A software engineer has an algorithm that could change the world, but he faces legal challenges, low user engagement, financial woes, corporate rivals, and panic attacks. He’s great at coding, but he’s ill-equipped to run a corporation — and the vultures are circling. Every season brings new conflicts and complications that keep Silicon Valley engaging from beginning to end.
Veep
7 Seasons
In the middle of its seven-season run, Veep turns into a completely different show. Armando Iannucci conceived Veep as an American reimagining of his British series The Thick of It. In its early seasons, it felt like a fly-on-the-wall documentary observing the cutthroat world of politics behind closed doors, swapping out The Thick of It’s Parliamentary setting for the White House.
But after season 4, Iannucci stepped down as showrunner and David Mandel took his place. Mandel turned Veep into more of a traditional sitcom, with broader humor and storylines focused more on the characters’ interpersonal conflicts than political satire. But that version of Veep, in its own way, was just as hilarious as the previous incarnation.
Game Of Thrones
8 Seasons
In its truncated final seasons, Game of Thrones went off the rails and raced through plot points that didn’t feel congruous to the characters we knew and loved. But before the trainwreck of seasons 7 and 8, Game of Thrones was one of the best shows on television, and it remains a gem despite its underwhelming ending.
What made Game of Thrones so special was its focus on human stories. It went beyond fantasy fans and attracted a mainstream audience across the world because it used its medieval fantasy setting as a springboard to tell universal stories about family and love and betrayal and the lust for power. It’s a masterclass in storytelling, for the most part.
Curb Your Enthusiasm
12 Seasons
After perfecting the sitcom with Seinfeld, Larry David completely reinvented the form with Curb Your Enthusiasm. Before Curb came along, it was standard for sitcoms to have rigidly scripted dialogue, a stale multi-camera setup on three-walled sets, and a clear delineation between the characters and the actors who were playing them. Curb changed all that with its radical new style.
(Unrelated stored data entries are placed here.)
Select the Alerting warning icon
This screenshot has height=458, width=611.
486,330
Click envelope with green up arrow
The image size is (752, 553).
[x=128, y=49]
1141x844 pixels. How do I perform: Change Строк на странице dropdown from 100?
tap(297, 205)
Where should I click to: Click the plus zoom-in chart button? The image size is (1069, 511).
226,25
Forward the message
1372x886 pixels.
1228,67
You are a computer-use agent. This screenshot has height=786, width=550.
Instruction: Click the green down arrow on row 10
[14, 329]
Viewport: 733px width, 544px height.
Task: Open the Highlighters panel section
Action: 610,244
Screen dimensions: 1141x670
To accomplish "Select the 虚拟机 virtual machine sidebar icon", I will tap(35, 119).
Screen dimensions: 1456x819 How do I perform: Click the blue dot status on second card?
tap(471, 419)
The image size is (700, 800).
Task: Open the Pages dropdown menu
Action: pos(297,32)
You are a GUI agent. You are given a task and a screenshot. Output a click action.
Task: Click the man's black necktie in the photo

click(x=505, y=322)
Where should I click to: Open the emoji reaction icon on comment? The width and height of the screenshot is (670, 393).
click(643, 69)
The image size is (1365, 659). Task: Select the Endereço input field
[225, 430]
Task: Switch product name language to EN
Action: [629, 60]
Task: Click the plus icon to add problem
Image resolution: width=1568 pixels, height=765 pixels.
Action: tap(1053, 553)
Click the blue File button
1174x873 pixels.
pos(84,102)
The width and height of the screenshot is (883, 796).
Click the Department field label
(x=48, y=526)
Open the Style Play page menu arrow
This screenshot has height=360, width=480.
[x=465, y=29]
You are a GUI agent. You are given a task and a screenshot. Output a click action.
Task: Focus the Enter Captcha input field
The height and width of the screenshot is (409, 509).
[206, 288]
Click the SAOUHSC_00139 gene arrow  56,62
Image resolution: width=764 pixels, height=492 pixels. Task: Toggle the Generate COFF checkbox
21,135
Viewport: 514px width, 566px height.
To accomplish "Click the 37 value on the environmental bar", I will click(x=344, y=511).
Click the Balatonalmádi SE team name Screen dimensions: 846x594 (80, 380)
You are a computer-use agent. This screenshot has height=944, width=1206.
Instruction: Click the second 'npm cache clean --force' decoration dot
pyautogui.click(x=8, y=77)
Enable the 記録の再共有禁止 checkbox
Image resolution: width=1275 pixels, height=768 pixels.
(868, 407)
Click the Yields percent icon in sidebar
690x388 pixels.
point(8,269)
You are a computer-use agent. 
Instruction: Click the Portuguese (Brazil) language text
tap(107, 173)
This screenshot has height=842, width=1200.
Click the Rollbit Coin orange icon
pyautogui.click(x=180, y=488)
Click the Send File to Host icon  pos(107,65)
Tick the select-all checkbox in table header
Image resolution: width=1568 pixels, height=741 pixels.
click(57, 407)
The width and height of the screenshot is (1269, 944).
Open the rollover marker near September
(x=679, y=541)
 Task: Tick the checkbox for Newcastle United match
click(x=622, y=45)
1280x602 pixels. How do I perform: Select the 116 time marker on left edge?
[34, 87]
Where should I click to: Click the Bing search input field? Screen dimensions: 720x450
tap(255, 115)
David meticulously plotted each episode of Curb, but he left the actors to improvise their dialogue, a la Christopher Guest, which made each comic scenario feel more authentic. The crew shot on handheld cameras and the cast mostly played fictionalized versions of themselves (and the ones who didn’t play themselves used their own first names) to blur the line between fiction and reality.
The Sopranos
6 Seasons
The Golden Age of Television may have peaked with Breaking Bad, but it started with The Sopranos. After decades of TV following a very familiar formula, The Sopranos blew the medium wide open and revolutionized what a TV show could be. It has all the sex, swearing, and bloody violence that could only air on HBO, but it goes deeper than that.
The saga of Tony Soprano proved that TV protagonists don’t have to be likable or sympathetic; they just have to be interesting. Tony is a murderous mob boss who cheats on his wife, kills without remorse, and dips deli meat in jars of mayonnaise. But audiences still followed his story, because he was a captivating antihero.
The Wire
5 Seasons
The Wire’s five seasons come together to form a well-rounded journalistic study of crime and corruption in the American city. Every season feels like a different show, because David Simon and his writers tackled a different institutional problem in Baltimore (which they used as a microcosm of the United States at large) in each season.